- _Quoted text_
>>>
Particularly good imaging results are obtained if the binder is mixed with the colour formers and this mixture is mixed with mechanical and/or chemical pulp, in solid or liquid form.

Binders which are particularly suitable are solvent-free sizes which are also used in paper coating, coating and impregnation. Preferred binders are cationic resin sizes, colophonium, modified colophonium esters, synthetic alkyldiketenes and alkyl diacrylates. Other useful binders are vinyl-acetate-based and acrylate-resin-based plastics dispersions and in particular, water-soluble dispersions of polyvinyl alcohol, polyvinyl methyl ether, polyacrylic acid salts and copolymers, polyvinyl pyrrolidone and water-soluble cellulose ethers. In the case of coated paper, the raw paper is preferably coated with binders from the range of copolymers of styrene and butadiene. The above mentioned binders may likewise be used in the finishing of the paper.

The retention aids used during papermaking to retain fines and fillers are, in particular, aluminum sulfate and synthetic cationic compounds, such as ethyleneimine polymers.

It is advisable to use dispersants, since the colour formers should be distributed very homogeneously in the body of the paper so that uniform and clear imaging can be achieved. Examples of suitable dispersants are Byk 410 (Byk-Chemie), Laponite RD/RDS (Laporte), Calgon neu (BK Ladenburg) and Polysalz SK (BASF).

Depending on the grade of paper in the body of the paper, optical brighteners are frequently added to increase whiteness.

Besides dyes and pigments for coloring the body of the paper or for use in coating compositions, for coloration of the surface in a preferred embodiment, the paper may also contain flame retardants.

Besides the usual papermaking auxiliaries (including those discussed above), it is also possible to add other additives not mentioned here to the paper stock.

The paper substrate comprising colour formers may be used in any sector where paper has hitherto been inscribed using conventional ink-jet processes or laser-marking by ablation of printing inks. Inscriptions and distinguishing images can be made with the aid of laser light on, for example, labels, any type of paper packaging for household products and consumer goods, wrapping paper, cigarette packaging and cosmetics, even at positions which are difficult to access.
<<<
- _Challenges_
1. List the dispersants that the passage on laser-markable paper gives as examples, each with the supplier shown in parentheses.
2. Carry on the passage on laser-markable paper, picking up right after its final sentence.

- _Data provided_
>>>
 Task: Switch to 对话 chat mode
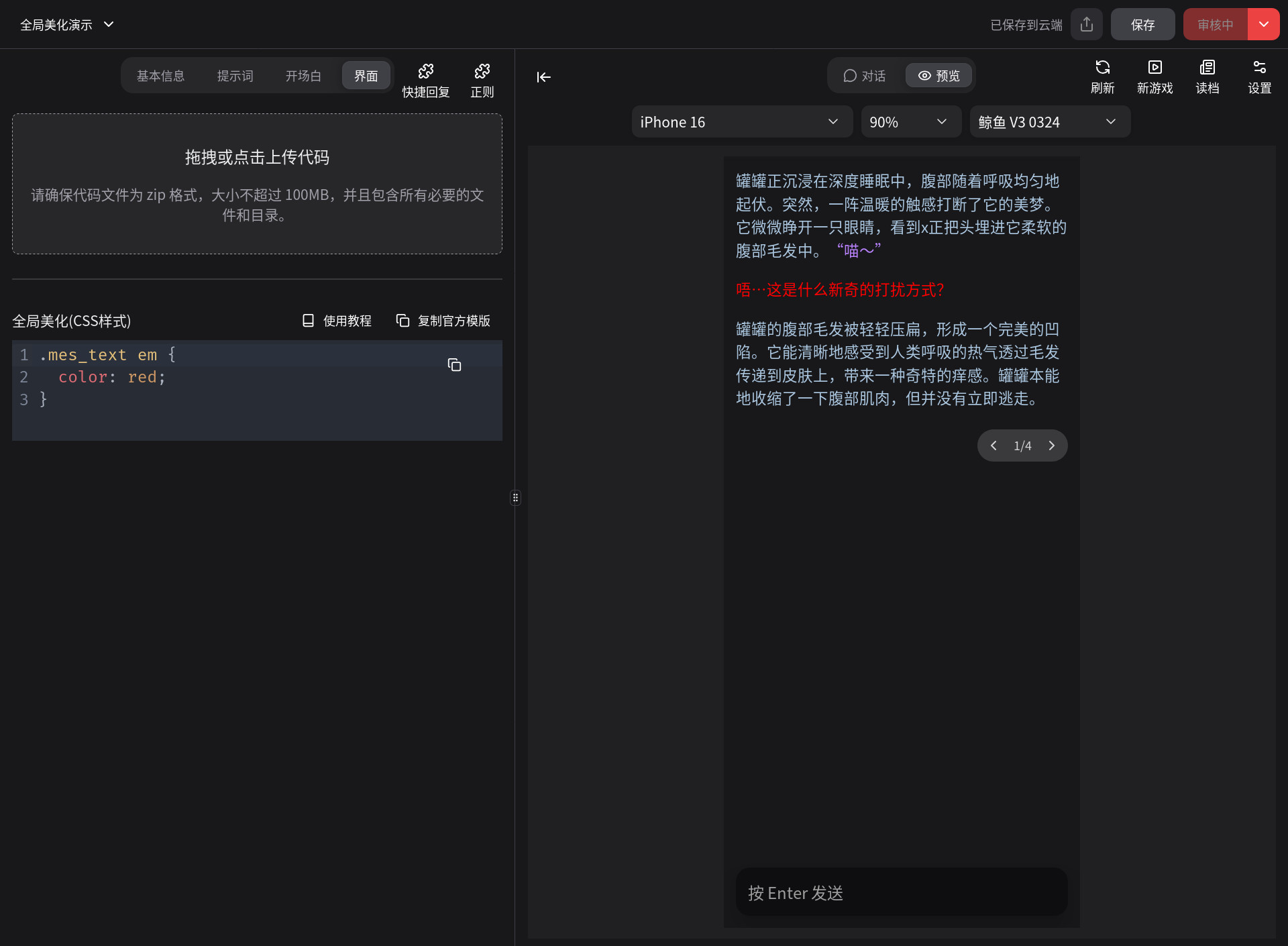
<<<
- _Results by task_
1.
- Byk 410 (Byk-Chemie)
- Laponite RD/RDS (Laporte)
- Calgon neu (BK Ladenburg)
- Polysalz SK (BASF)

2.
Another important application sector for laser inscription is in graphic products which have a permanent and counterfeit-proof marking, while also meeting the high aesthetic demands for high-quality packaging printing.

In graphic design products, direct laser marking, coding and inscription of paper or board product is not possible without printing-on of additional fields (black and white areas) to see any contrast. According to the present invention, graphic products made of paper containing colour formers can be marked even at positions which are difficult to access.

Another application of this invention is in securities/security papers and financial papers, for example: banking papers for use in currency, banknotes, cheques and the like, invoices, tickets, tags and security documents such as passports, licenses and the like.

The marked paper products and board products can moreover be subsequently printed and further processed, for example surface-coating, laminating or sealing, without an adverse effect on their markability. Indeed, the paper substrate comprising colour formers may additionally be over printed with traditional inks and surface coating formulations using techniques such as inkjet, flexography and the like.

The paper products comprising the colour formers of the present invention can also be used in multi-layer constructions, such as laminates. Light can pass through many substrates, allowing covert or overt images to be created or embedded in the multi-layer structure. The substrates can also be opaque in regions other than the wavelength of the irradiating light.

The colour formers used in the present invention are metal oxyanions and molecular organics such as those taught in WO06/129086, WO07/045912, WO02/068205, WO06/129078, WO04/043704, WO02/074548, WO06/018640, WO07/063339 and WO06/051309. By “molecular organic” we mean any organic molecule which exists in the form of a discrete molecule, as opposed to in the form of polymeric chains with repeating units. Diacetylenes, as detailed below, may be used. The “molecular organic” refers to the monomers used to form the diacetylenes in their pre-polymerised form. Preferred metal oxyanions include molybdates and borates. Particularly preferred are octamolybdates and metaborates. More particularly preferred still are ammonium octamolybdate and sodium metaborate. Preferred molecular organics are diacetylenes, leuco dyes and charge transfer agents. Any combination of these, or any other, colour formers can be used.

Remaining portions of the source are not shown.